Decision Was A Little Late for Valentine’s Day
A Texas statute that prohibits the advertising or sale of sexual devices was declared a violation of the Fourteenth Amendment by a federal appeals court. The decision reversed the trial court’s finding that the plaintiffs, who marketed and sold sexual devices, had failed to state a cause of action.
The Texas statute criminalized the selling, advertising, giving or lending of a device designed or marketed for sexual stimulation. The plaintiffs consisted of owners of stores in Texas who sold such devices and another company that marketed and sold devices on the Internet but had no facilities in Texas. The trial court had found that the statute did not violate the Fourteenth Amendment because there is no constitutionally protected right to publicly promote obscene devices.
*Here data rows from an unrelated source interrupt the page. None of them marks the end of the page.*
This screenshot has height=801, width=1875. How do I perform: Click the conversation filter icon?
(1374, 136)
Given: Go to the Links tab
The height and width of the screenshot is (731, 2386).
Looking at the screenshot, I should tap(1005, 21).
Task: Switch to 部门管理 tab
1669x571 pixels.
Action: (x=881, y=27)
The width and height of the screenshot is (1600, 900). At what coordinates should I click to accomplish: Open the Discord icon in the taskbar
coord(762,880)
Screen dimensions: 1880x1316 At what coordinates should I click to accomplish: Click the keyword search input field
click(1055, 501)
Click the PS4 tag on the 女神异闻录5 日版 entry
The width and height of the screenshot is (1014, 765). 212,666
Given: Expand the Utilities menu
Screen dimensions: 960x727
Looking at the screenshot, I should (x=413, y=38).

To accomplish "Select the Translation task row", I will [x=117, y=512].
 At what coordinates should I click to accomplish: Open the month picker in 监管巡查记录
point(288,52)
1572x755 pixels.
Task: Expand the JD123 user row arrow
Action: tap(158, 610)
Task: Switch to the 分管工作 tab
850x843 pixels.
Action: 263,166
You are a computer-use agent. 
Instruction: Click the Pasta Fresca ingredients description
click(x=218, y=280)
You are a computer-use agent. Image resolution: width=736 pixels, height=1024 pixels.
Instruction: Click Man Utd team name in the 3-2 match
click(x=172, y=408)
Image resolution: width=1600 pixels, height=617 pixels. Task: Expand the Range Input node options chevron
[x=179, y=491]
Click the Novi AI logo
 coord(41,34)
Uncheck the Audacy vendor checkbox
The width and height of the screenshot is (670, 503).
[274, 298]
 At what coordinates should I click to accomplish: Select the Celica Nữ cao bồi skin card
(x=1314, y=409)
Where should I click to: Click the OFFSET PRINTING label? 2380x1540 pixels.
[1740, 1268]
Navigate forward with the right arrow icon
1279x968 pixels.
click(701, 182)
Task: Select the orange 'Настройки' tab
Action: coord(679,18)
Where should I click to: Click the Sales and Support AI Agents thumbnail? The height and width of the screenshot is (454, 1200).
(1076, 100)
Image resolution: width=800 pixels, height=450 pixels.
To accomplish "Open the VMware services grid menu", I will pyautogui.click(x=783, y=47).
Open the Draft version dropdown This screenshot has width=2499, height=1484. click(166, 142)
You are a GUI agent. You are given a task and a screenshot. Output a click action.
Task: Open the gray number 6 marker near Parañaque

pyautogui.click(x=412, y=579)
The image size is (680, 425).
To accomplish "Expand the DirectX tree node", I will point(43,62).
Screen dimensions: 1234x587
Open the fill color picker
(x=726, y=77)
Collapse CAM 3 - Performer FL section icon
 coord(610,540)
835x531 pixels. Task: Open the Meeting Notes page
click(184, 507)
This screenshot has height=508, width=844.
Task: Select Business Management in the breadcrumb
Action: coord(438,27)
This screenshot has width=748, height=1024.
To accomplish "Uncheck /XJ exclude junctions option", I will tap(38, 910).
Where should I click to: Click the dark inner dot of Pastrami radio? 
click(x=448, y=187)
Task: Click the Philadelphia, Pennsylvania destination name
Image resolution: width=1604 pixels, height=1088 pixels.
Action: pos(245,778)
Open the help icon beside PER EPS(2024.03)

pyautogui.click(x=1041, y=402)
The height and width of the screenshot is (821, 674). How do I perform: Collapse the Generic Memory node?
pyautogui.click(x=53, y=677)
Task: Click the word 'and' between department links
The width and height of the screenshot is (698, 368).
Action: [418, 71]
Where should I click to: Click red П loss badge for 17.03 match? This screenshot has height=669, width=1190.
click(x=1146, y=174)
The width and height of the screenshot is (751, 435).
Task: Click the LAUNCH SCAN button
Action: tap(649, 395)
The appellate court rejected this argument, finding, instead, that “the issue before us is whether the Texas statute impermissibly burdens the individual’s substantive due process right to engage in private intimate conduct of his or her choosing. Contrary to the district court’s conclusion, we hold that the Texas law burdens this constitutional right,” the appellate court wrote. “An individual who wants to legally use a safe sexual device during private intimate moments alone or with another is unable to legally purchase a device in Texas, which heavily burdens a constitutional right.”
Additionally, the court found that Texas “wants to use its laws to enforce a public moral code by restricting private intimate conduct. This case is not about public sex. It is not about controlling commerce in sex. It is about controlling what people do in the privacy of their own homes because the State is morally opposed to a certain type of consensual private intimate conduct. This is an insufficient justification for the statute.”
Reliable Consultants, Inc. and PHE, Inc. v. Ronnie Earle, Fifth Cir. No. 06-51067, issued February 12, 2008.